On November 27 2020, Unicef Ambassador and Supermodel Halima Aden, who rapidly rose to fame in 2016, took to Instagram to announce that she is quitting Fashion Week and will take a break from the Industry. She cites pressures to compromise her faith and beliefs as the reason behind her decision. Naturally, the news shocked her fans and the Industry. Her decision shared directly via social media bypassing her PR team is sending a clear message: Halima Aden is in full control of her story. (Boss move!)
– Short Bio –
The 23 year-old model rose to fame in 2016 following a highly publicized Miss Minnessota Pageant where she made history as the first participant to compete in a burkini. Soon after, she signed with IMG models and walked on many high profile shows (to name a few: Rihanna’s brand Fenty, Max Mara and Tommy Hilfiger), graced the cover of Vogue twice, appeared on Swimsuit Illustrated and became an Unicef Ambassador.

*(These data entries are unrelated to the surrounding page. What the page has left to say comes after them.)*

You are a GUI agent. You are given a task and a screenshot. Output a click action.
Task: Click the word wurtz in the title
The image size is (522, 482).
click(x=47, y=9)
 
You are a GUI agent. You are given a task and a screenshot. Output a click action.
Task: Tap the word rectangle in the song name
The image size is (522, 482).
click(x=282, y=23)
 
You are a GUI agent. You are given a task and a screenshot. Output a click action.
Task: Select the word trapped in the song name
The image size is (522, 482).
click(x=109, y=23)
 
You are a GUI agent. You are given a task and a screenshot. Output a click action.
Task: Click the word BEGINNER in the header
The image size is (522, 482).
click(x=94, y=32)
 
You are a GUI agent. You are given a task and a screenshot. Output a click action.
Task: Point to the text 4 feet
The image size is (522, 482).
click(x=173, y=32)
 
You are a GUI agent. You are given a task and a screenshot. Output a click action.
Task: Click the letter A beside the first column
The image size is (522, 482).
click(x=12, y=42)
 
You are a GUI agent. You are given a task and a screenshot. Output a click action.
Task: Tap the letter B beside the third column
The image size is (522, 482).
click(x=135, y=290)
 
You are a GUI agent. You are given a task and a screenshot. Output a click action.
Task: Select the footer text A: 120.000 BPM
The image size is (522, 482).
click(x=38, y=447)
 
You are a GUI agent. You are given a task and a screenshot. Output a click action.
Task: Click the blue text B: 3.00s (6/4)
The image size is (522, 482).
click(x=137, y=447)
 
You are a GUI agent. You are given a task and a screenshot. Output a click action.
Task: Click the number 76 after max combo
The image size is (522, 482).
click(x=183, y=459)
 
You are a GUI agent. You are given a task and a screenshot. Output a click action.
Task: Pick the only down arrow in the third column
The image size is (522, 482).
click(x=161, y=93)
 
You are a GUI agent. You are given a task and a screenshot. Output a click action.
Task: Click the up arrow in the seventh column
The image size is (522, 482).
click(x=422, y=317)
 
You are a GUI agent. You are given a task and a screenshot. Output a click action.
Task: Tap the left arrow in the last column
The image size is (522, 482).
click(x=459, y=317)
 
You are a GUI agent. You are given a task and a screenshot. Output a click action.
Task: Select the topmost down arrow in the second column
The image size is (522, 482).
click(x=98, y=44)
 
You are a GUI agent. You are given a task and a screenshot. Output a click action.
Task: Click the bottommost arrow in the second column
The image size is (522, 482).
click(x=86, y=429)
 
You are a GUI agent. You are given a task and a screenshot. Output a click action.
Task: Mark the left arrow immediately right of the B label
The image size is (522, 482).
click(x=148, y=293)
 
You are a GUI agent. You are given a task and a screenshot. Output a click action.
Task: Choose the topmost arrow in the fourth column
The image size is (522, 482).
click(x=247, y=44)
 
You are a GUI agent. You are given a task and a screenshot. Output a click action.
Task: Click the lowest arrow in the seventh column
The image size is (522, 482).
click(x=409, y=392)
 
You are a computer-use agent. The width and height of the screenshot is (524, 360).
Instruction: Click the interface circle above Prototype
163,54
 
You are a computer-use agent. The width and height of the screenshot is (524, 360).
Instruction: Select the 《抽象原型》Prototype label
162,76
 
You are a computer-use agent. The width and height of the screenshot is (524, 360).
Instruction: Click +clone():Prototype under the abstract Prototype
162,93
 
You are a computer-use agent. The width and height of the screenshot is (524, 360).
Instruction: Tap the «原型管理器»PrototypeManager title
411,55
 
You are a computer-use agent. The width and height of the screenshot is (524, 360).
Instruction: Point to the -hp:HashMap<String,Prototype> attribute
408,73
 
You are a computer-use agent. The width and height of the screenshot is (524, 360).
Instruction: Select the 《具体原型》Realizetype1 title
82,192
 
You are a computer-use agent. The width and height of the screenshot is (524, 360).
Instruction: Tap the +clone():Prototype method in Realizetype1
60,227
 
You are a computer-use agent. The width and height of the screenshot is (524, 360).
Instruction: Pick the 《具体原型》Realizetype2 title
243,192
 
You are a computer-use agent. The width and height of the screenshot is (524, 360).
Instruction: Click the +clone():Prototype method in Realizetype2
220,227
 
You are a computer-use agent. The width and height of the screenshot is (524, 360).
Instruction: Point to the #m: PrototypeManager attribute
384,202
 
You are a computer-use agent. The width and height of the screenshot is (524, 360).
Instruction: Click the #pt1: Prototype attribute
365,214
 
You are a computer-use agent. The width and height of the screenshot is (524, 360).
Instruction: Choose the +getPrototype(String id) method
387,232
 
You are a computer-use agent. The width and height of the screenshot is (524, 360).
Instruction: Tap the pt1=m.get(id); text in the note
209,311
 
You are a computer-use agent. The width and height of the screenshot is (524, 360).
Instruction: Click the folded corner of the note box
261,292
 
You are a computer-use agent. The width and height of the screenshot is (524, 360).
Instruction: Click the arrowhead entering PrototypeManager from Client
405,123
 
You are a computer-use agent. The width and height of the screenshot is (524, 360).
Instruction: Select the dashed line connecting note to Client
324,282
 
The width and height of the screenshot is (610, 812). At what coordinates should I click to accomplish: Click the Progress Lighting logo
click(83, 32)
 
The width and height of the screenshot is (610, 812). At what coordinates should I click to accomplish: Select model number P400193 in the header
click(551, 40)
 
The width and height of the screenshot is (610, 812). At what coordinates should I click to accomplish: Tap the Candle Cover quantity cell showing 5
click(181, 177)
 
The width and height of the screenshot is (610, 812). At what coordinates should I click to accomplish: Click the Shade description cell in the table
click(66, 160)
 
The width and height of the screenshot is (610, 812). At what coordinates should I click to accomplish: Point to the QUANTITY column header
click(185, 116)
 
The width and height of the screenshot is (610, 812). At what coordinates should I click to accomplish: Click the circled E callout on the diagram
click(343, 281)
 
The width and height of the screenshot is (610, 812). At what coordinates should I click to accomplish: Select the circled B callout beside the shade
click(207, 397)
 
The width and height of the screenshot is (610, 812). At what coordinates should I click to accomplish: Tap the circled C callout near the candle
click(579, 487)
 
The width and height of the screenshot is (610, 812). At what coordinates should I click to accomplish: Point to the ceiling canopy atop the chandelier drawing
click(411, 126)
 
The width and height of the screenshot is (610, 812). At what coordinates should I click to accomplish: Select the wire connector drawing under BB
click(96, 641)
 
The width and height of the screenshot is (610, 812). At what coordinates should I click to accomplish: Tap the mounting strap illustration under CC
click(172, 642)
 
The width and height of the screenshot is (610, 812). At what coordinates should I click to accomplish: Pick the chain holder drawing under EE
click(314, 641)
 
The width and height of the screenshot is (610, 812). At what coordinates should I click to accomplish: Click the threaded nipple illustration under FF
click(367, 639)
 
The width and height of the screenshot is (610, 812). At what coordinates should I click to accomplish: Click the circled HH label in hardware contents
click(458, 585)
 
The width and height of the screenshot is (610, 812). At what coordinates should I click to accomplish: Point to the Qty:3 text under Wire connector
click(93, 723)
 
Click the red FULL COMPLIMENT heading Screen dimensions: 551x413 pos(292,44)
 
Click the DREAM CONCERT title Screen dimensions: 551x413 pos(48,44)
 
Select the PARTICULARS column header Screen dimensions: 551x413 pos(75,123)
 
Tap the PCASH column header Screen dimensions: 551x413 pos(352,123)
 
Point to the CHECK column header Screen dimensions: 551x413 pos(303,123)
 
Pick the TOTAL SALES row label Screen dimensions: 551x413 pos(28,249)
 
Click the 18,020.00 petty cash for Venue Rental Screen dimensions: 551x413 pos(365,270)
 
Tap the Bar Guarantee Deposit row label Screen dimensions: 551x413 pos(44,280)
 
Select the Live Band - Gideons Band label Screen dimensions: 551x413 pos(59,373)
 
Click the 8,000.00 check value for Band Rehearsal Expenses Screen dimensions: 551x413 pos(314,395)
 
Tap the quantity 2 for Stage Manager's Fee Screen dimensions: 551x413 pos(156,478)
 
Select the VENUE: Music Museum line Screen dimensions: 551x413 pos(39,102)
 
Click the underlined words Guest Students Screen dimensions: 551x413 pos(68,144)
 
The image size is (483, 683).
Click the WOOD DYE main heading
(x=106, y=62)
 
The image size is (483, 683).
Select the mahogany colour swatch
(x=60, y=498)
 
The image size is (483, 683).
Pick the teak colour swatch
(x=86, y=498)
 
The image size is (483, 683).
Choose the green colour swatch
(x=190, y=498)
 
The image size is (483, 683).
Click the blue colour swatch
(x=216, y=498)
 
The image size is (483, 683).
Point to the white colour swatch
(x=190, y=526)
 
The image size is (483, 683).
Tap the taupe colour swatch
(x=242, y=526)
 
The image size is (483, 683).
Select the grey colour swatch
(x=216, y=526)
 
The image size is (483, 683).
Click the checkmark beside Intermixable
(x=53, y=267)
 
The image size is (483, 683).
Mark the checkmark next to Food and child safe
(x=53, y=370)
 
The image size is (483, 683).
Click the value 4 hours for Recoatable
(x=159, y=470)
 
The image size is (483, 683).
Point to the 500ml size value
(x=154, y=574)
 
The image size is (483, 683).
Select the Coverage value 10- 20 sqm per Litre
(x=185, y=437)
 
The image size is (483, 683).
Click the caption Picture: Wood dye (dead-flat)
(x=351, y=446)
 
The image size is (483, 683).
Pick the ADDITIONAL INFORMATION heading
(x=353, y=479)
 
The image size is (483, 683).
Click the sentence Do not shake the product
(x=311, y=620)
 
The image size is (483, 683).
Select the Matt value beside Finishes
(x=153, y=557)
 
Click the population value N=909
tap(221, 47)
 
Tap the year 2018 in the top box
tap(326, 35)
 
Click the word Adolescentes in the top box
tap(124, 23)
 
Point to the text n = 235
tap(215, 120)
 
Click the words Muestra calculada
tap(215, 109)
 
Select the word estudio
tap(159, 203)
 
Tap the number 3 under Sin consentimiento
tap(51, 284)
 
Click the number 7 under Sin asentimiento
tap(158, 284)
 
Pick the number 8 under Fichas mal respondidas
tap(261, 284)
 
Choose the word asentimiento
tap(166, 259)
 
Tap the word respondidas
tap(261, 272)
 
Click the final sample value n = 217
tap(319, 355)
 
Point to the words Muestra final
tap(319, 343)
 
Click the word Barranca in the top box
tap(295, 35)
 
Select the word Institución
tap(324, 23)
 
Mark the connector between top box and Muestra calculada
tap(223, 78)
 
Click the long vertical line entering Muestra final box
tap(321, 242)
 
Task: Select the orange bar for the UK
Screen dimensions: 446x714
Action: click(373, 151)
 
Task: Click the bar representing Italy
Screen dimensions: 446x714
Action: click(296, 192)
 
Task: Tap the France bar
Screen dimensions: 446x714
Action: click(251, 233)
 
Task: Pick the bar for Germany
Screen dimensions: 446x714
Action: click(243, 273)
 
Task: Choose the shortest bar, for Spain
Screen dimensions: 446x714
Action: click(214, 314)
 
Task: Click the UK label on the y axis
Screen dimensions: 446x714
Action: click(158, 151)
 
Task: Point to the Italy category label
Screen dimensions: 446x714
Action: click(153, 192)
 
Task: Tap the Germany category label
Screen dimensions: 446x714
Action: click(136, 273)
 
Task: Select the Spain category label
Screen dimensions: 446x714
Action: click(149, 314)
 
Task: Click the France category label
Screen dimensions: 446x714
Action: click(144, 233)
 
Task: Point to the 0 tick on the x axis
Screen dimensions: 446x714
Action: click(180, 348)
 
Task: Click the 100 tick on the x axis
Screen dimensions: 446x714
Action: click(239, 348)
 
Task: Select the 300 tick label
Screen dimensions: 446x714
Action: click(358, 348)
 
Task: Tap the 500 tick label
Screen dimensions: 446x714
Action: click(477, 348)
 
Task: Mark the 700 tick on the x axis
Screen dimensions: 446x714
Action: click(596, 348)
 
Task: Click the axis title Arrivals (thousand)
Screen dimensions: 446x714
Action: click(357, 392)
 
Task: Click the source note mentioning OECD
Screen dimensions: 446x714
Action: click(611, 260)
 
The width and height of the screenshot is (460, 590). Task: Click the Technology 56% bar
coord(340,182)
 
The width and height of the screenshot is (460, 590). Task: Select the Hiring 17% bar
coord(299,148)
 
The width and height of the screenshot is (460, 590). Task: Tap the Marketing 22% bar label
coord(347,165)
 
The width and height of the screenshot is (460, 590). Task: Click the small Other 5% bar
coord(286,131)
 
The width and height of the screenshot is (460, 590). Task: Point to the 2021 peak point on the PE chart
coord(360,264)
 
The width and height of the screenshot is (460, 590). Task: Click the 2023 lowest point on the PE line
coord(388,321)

What pushed a young successful model to quit Runway Shows ?
Essentially, being first in the game means having to carve your own path in an Industry that has never welcomed a hijabi before. Since the begining, Halima has said that being herself and true to her values is her priority. She has set boundaries by requiring a separate changing room for all her Fashion Shows, and adding a clause in her modelling contract for her head covering.
In a 2017 Harper Barzaar Interview titled “Why Halima Aden Refuses to remove hijab for Fashion“, the Somali model explains how she felt compelled to turned down Spring season shows as they weren’t compatible with her wardrobe requirements (long sleeve, hijab, no pants unless worn under long garment-skirt). It’s important to note that within the muslim community, their interpretation of modesty differs. Even then, Halima mentions the pressure of fitting into the vision of her muslim fans, the stylist and designers who all see modesty differently.
But not all is grim as there has been lots of positive moments in her journey.
Halima fondly recounts that on her second Max Mara Show (2017), the designer presented her with many looks paired with custom scarves and even hired more up-and-coming hijabi models. “When MaxMara happened, I posted a photo and I said thank you for keeping my wardrobe requirements in mind. And this girl commented, “He keeps you in mind, he keeps us in mind. Now this Muslim shopper will keep MaxMara in mind.” – Halima
In her IG story, she recalls Rihanna letting her bring her own black scarf to the Show, a sweet moment she’s still grateful for.
But in a space where she is often than not, the only hijabi or muslim woman, the pressure to mold her scarf to fit the vision of the majority is rampant. Looking back at her 2017 campaign with American Eagle, the scarf is being swapped with denim jeans. The result is tone-deaf and mirror the “towel head” insult often hurdled at young hijabi girls.
Is this really the representation we asked for ? Looking back, the model is disappointed with the styling choices the brands she worked with took, stating her hijab was becoming less and less visible. She felt that she was being pushed into editorial choices that diluted her modesty. As a result, she felt more and more uncomfortable.
Halima states that the pandemic and going back home, discussing with her mother, gave her the opportunity to distance herself from fashion and see where she felt she had failed.
Ultimately, she blames the lack of hijabi stylists and being blinded by the glitz and glamour of Fashion at her young age as the reasons why she almost lost her hijab.
Received Outpooring support from the industry : Naomi Campbell, Gigi and Bella Hadid, CFDA Director Steven Koln to name a few…
Halima story opens a whole debate on the quality of the representation given by big corporations and Fashion Houses. As for modest clothing, a concept embraced by far more than just Muslim Women, fashion has always kept the door shut. Never catering to the potential consumers who still yearn for a place in Fashion World. With clothes becoming skimpier each decade, modest dressers had to get creative and master the art of layering.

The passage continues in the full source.